Top of PROVIDED DATA

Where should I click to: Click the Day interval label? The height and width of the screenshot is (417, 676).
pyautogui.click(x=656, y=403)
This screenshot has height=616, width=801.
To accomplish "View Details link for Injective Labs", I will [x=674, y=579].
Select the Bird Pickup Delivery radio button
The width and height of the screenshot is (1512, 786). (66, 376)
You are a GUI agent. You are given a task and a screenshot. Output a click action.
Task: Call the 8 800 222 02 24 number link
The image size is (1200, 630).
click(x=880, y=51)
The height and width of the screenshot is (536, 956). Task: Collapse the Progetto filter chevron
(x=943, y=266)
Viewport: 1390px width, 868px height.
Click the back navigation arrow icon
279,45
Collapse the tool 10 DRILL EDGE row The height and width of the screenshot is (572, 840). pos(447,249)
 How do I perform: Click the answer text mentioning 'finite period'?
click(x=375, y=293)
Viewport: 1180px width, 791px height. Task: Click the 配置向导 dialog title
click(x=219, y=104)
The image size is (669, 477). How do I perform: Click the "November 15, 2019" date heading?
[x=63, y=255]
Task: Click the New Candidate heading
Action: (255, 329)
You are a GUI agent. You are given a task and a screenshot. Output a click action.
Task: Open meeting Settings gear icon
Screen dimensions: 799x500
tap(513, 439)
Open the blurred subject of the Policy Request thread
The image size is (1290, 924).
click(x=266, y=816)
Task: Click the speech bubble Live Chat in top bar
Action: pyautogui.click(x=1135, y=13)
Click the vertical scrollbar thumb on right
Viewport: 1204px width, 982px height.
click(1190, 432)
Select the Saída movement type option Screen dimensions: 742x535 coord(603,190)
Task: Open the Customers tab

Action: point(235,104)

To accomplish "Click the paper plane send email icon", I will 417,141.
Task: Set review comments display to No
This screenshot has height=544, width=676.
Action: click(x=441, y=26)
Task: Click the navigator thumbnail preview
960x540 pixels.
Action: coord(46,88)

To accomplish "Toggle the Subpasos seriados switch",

Bottom of PROVIDED DATA

*WORK TASK*: The reply should be nothing but the number of lines in the entries that include "accomplish".

*FINAL ANSWER*: 3